The starting point for studies needing quantitative sampling is that objectives should be clear, the variables to be measured should be defined and the sorts of patterns anticipated in the data should be clearly identified (as testable hypotheses). Wherever possible, as much information as is available should have been collected (and understood) about the operational processes operating, their spatial and temporal scales and about the biological interactions in assemblages and responses to environmental variables. Ideally, the constraints of money, time and equipment should also have all been taken into account. In other words, the professional components of scientific work should all be in place. Under these circumstances, it should be possible to design sampling to achieve minimal probabilities of error in analyses.
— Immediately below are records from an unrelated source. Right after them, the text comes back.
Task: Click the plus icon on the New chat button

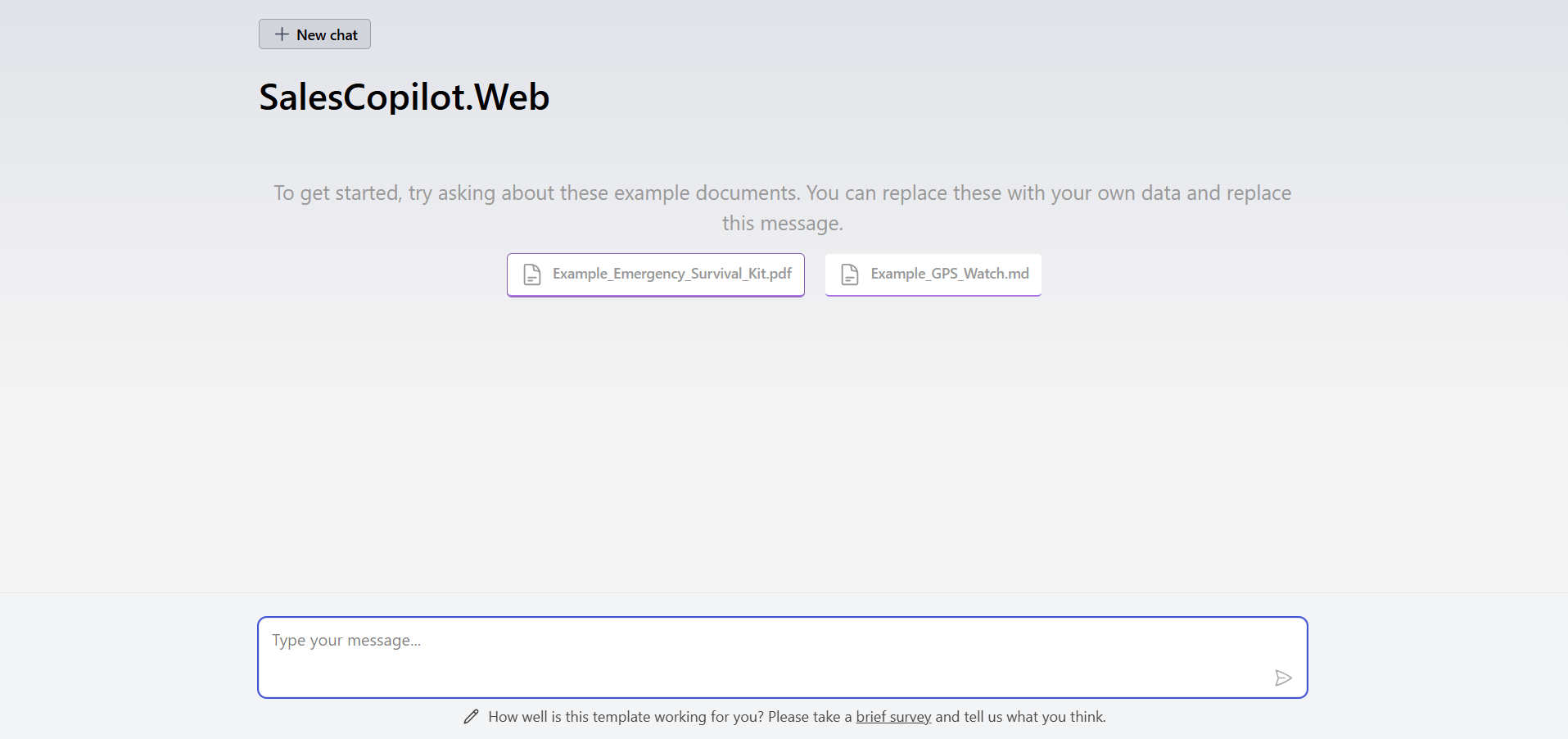Action: [x=281, y=34]
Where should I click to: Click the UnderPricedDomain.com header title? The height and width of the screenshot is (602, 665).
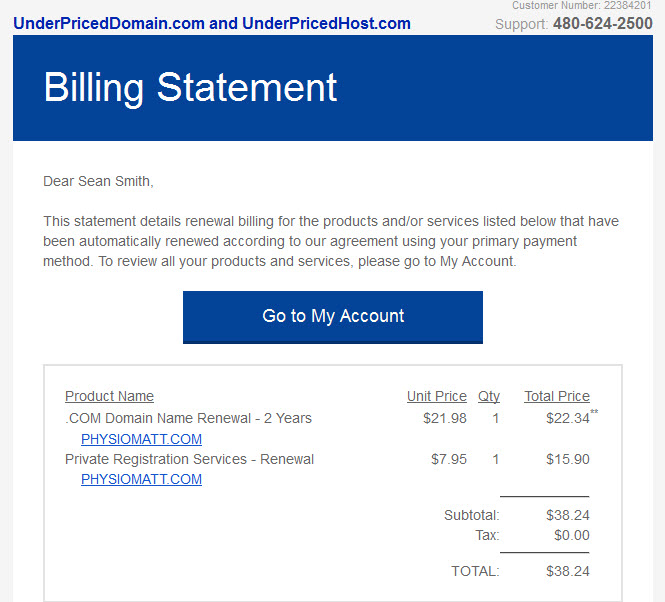point(212,23)
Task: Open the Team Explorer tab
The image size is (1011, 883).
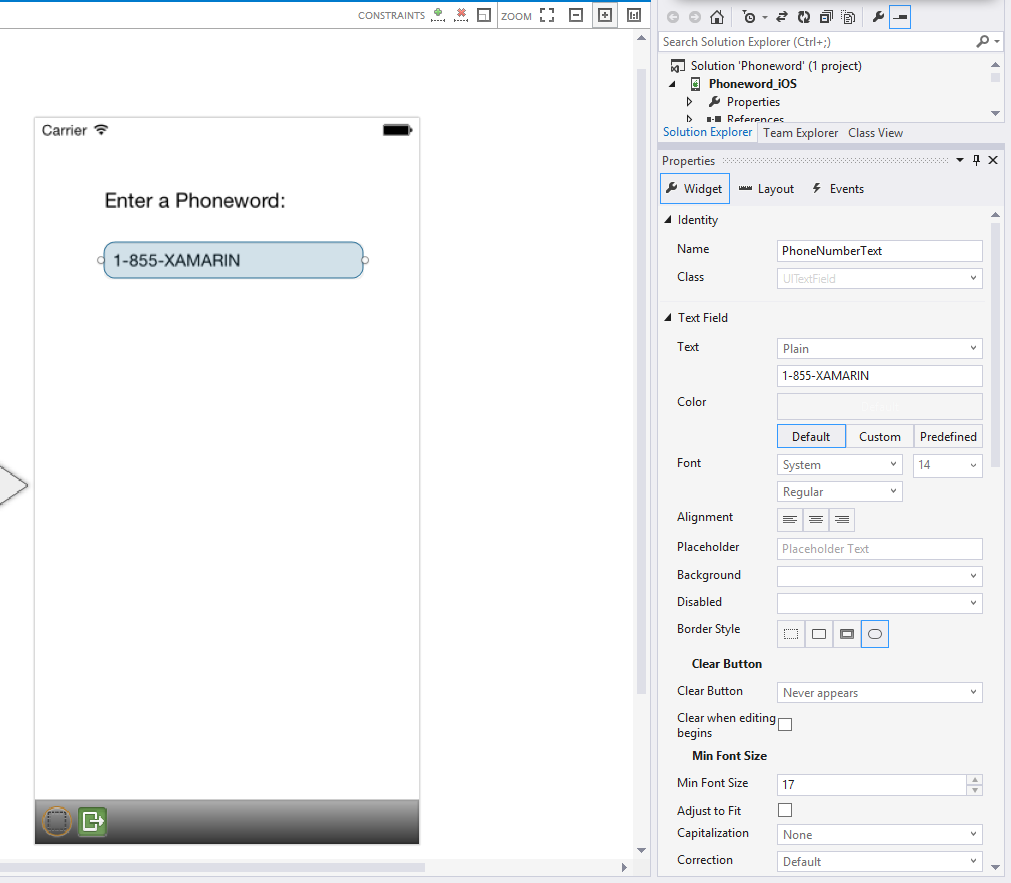Action: (x=800, y=133)
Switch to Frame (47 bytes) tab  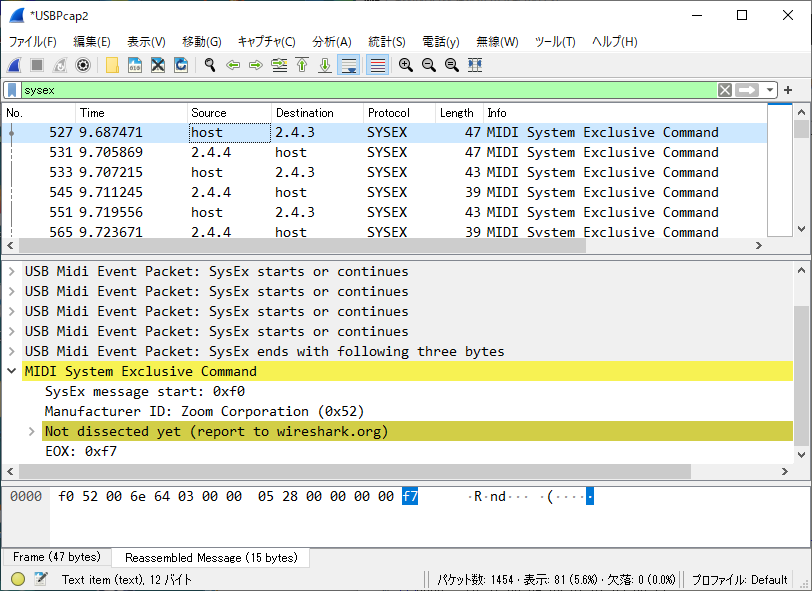coord(57,557)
As a result, the focus in this chapter is on general issues and procedures to provide help and guidance with setting objectives, formulating hypotheses and designing sampling, particularly for measuring ecological impacts. This will serve as an aide-memoire for contemplating issues of logic when dealing with spatial and temporal variability in biological systems. It will also provide an introduction into the broader literature where many advances have been made in methodologies dealing with the problems of biological complexity in the real world.